BEGIN RECORD EXCERPTS

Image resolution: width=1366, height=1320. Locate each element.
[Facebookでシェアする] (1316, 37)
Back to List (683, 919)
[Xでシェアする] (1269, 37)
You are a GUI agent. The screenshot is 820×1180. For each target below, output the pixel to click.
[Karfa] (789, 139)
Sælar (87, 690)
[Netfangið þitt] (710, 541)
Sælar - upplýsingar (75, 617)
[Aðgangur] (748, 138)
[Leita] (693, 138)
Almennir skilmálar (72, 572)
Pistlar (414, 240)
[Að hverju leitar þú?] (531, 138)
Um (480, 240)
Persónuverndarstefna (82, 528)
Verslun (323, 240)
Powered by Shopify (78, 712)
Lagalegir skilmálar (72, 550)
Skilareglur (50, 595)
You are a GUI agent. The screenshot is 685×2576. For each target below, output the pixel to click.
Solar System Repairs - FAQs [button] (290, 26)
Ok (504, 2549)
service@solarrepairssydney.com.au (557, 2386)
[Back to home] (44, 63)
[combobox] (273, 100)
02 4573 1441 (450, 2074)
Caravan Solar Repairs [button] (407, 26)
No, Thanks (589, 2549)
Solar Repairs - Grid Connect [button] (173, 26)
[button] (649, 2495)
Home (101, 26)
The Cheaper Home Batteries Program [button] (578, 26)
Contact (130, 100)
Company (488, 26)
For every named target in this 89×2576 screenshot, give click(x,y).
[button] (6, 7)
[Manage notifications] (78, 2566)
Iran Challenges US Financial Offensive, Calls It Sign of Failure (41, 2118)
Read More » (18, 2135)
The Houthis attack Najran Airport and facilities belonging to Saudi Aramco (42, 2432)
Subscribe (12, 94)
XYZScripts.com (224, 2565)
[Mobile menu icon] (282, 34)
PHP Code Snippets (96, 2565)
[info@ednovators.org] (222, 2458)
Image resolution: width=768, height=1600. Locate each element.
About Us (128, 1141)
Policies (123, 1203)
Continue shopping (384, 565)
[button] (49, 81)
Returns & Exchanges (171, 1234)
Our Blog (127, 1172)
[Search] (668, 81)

END RECORD EXCERPTS

## ASSIGNED TASK
Filter the data down to the lines that contain the string "below", and copy them.

## ANSWER AREA
You are a GUI agent. The screenshot is 820×1180. For each target below, output the pixel to click.
You are a GUI agent. The screenshot is 685×2576. For each target below, output the pixel to click.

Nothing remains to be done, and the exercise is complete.